A extração de fósseis em Montana ocorria há mais de um século com o pressuposto de que o direito aos fósseis pertence aos donos da propriedade em que foram encontrados, e não a quem detém os direitos de exploração mineral. Por essa razão, a família Murray havia entrado preventivamente com uma ação judicial em uma corte estadual de Montana em busca de uma sentença que reiterasse que fósseis não eram minerais.
A família Severson, que era de fora do estado, então transferiu o processo judicial a uma corte distrital federal, que proferiu uma decisão favorável à família Murray em 2016. A família Severson recorreu da decisão. Para o espanto de Phipps, de Larson e da família Murray, o Tribunal de Segunda Instância do Nono Circuito dos Estados Unidos emitiu uma decisão favorável à família Severson em 2018, conferindo-lhes a maior parte da propriedade do Duelo de Dinossauros.
Paleontólogos consideraram a decisão um desastre. Equiparar fósseis a minerais ameaçava acabar com um século de ações de reivindicação de propriedade de fósseis e, além disso, os direitos de exploração mineral de uma determinada propriedade são muitas vezes tão fragmentados que se tornaria quase impossível obter permissão para escavações futuras em terras privadas. Assim, em uma aliança com interesses em comum, a Sociedade de Paleontologia de Vertebrados, com dois mil membros, e um consórcio de museus se juntaram a um grupo de proprietários de terras de Montana para apresentar uma petição em nome da família Murray.

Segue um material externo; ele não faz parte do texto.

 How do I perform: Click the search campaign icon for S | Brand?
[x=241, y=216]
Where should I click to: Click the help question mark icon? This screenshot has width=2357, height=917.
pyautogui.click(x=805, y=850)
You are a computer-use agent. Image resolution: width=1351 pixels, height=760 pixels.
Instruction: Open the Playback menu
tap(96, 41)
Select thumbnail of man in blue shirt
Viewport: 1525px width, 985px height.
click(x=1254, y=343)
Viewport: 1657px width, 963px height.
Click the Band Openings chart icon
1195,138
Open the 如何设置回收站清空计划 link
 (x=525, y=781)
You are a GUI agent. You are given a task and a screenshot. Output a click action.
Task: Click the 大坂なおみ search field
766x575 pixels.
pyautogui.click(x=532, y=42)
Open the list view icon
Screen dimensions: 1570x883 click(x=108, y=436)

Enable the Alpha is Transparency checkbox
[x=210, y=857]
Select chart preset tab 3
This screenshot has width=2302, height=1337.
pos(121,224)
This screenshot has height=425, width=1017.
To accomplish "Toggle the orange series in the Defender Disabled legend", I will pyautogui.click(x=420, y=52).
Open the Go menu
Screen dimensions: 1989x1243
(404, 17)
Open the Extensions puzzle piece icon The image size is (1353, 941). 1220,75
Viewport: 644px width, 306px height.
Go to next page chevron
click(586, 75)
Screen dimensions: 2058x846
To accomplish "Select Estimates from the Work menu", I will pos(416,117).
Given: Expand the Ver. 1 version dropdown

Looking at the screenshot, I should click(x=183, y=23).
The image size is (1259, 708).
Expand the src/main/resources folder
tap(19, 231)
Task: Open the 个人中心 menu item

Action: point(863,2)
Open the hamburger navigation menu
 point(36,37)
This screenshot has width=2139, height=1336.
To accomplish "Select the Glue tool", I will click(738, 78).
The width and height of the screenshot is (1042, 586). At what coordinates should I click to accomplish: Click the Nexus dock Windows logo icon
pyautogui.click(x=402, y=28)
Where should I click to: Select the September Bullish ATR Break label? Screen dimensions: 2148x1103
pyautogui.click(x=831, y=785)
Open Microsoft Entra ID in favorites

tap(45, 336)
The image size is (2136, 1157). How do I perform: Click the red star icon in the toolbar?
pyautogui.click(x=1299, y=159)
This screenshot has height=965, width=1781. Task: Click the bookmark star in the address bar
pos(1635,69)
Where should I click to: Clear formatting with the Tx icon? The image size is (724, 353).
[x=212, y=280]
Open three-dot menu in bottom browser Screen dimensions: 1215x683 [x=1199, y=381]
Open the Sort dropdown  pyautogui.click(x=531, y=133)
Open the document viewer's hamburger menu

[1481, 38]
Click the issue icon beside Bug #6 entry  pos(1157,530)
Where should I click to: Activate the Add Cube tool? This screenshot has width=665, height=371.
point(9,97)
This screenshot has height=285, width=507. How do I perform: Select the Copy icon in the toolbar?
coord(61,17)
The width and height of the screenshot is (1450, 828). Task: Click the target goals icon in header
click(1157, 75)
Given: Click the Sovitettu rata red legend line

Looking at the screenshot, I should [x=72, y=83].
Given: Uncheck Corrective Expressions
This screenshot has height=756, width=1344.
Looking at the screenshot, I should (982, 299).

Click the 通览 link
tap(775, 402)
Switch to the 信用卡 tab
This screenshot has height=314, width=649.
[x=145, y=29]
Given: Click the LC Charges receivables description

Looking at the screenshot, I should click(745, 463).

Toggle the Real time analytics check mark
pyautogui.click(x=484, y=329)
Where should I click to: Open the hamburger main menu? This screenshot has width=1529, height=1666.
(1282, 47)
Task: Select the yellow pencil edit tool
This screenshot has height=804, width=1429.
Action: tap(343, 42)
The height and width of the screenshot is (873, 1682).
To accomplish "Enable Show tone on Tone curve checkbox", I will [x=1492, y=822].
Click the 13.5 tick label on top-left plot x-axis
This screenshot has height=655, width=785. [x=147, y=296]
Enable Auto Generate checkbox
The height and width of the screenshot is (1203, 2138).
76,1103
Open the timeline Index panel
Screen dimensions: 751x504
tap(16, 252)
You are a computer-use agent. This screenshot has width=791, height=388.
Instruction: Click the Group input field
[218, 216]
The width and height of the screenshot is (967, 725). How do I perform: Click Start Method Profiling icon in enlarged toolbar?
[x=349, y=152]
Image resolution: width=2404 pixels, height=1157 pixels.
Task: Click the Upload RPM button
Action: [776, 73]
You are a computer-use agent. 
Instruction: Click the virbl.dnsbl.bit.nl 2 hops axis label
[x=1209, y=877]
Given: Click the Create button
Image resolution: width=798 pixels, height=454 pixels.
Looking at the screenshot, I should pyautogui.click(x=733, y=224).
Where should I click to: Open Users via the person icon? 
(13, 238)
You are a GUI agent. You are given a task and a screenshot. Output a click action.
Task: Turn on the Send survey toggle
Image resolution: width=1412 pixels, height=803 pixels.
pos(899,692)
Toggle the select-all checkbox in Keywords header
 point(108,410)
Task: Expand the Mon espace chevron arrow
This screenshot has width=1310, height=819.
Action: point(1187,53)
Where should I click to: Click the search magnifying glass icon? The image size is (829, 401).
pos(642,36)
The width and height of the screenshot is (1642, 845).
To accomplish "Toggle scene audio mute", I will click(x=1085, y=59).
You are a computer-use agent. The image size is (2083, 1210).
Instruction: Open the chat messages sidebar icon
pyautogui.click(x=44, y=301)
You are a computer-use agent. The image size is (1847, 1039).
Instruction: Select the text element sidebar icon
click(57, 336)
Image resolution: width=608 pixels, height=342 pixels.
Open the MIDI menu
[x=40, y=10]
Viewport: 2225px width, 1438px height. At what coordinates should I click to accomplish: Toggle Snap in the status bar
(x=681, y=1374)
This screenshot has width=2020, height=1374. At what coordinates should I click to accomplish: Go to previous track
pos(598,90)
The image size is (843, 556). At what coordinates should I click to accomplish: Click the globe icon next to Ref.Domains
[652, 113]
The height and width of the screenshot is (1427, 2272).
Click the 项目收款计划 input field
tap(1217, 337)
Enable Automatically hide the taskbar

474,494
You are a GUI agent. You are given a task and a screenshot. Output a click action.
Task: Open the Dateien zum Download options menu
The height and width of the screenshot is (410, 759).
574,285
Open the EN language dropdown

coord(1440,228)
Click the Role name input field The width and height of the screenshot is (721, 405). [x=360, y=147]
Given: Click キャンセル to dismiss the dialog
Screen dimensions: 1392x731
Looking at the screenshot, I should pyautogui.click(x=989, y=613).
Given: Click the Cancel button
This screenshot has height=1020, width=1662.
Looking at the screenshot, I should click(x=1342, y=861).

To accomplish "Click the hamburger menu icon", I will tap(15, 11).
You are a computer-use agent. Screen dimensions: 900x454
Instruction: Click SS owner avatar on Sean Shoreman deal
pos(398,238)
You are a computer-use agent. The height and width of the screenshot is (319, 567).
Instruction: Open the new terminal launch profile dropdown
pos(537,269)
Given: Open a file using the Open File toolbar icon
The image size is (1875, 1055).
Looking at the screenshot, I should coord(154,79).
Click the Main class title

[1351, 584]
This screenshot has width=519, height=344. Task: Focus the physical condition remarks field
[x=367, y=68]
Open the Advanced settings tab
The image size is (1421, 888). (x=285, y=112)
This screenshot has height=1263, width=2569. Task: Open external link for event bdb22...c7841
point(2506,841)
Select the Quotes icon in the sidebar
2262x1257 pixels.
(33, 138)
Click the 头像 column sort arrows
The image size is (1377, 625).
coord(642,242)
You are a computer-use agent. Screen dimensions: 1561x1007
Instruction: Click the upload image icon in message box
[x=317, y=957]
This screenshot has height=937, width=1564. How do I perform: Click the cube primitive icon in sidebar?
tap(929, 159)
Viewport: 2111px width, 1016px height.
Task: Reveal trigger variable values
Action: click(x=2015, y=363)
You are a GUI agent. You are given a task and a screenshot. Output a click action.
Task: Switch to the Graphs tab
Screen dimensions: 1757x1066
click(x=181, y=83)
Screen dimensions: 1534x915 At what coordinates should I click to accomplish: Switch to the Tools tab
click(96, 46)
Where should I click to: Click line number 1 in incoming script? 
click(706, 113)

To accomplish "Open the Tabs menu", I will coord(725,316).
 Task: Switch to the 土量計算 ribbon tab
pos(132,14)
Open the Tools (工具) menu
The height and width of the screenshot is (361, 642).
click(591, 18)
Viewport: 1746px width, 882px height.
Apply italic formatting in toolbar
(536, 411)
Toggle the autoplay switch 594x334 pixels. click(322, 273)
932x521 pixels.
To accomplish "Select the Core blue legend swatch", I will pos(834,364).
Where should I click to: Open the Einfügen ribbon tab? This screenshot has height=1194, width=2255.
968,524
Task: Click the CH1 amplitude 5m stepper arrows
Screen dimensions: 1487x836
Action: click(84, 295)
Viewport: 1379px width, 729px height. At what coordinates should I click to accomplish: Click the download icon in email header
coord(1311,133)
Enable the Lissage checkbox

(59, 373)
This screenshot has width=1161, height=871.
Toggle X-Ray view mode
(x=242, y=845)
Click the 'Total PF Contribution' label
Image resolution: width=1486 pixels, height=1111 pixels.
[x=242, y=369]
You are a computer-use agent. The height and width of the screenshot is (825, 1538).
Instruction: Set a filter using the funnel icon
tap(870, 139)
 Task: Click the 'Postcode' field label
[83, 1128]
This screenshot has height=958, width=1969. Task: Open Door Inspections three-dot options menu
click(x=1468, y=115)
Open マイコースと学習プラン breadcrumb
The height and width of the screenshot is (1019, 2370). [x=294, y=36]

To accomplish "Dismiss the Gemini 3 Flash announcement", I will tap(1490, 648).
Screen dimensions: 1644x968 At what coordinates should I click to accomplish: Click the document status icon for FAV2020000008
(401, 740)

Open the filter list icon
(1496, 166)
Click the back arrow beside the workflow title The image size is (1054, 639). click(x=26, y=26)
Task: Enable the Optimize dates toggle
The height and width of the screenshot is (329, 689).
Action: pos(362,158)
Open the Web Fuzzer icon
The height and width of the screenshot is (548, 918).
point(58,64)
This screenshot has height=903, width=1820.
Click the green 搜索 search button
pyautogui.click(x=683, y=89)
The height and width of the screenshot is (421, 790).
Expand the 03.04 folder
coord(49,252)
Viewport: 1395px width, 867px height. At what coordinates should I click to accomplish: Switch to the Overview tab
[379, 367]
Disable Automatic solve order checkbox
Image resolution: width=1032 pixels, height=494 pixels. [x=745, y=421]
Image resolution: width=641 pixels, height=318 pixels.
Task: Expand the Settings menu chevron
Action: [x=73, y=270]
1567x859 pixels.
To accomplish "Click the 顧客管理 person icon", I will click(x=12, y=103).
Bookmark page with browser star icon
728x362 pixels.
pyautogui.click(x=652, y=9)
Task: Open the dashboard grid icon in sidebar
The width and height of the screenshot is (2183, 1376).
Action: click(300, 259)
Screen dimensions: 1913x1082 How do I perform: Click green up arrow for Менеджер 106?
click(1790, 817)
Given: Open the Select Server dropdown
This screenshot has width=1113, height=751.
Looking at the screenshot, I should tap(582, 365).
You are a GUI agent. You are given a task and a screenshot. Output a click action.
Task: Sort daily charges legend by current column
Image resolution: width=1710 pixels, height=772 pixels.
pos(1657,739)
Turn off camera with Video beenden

Esses grupos nem sempre concordam com o comércio de fósseis privados nos Estados Unidos, então a mobilização em torno da ação judicial “foi uma união rara”, ressalta David Evans, presidente de paleontologia de vertebrados do Museu Real de Ontário.
Phipps e a família Murray também encorajaram o órgão legislativo estadual de Montana a aprovar uma lei reafirmando que os direitos fósseis pertenciam aos proprietários de terras. A lei foi aprovada com unanimidade em 2019, mas ainda não se aplica ao Duelo de Dinossauros, porque a ação judicial federal já estava em trâmite.
Em 2019, o Nono Circuito concordou em julgar novamente o recurso e pediu à Suprema Corte de Montana que avaliasse se os fósseis eram minerais. Em maio de 2020, a corte estadual determinou que não eram. O Nono Circuito concordou em junho, reiterando que a família Murray era a legítima proprietária do Duelo de Dinossauros e que tinha, de fato, o direito de vendê-lo, o que possibilitou a aquisição do NCMNS.
“Aguardei uma eternidade por este momento”, afirma Phipps, que agora estrela o reality show do Discovery Channel Dino Hunters (Caçadores de Dinossauros, em tradução livre). “Não poderia estar mais aliviado com o desfecho da trama.”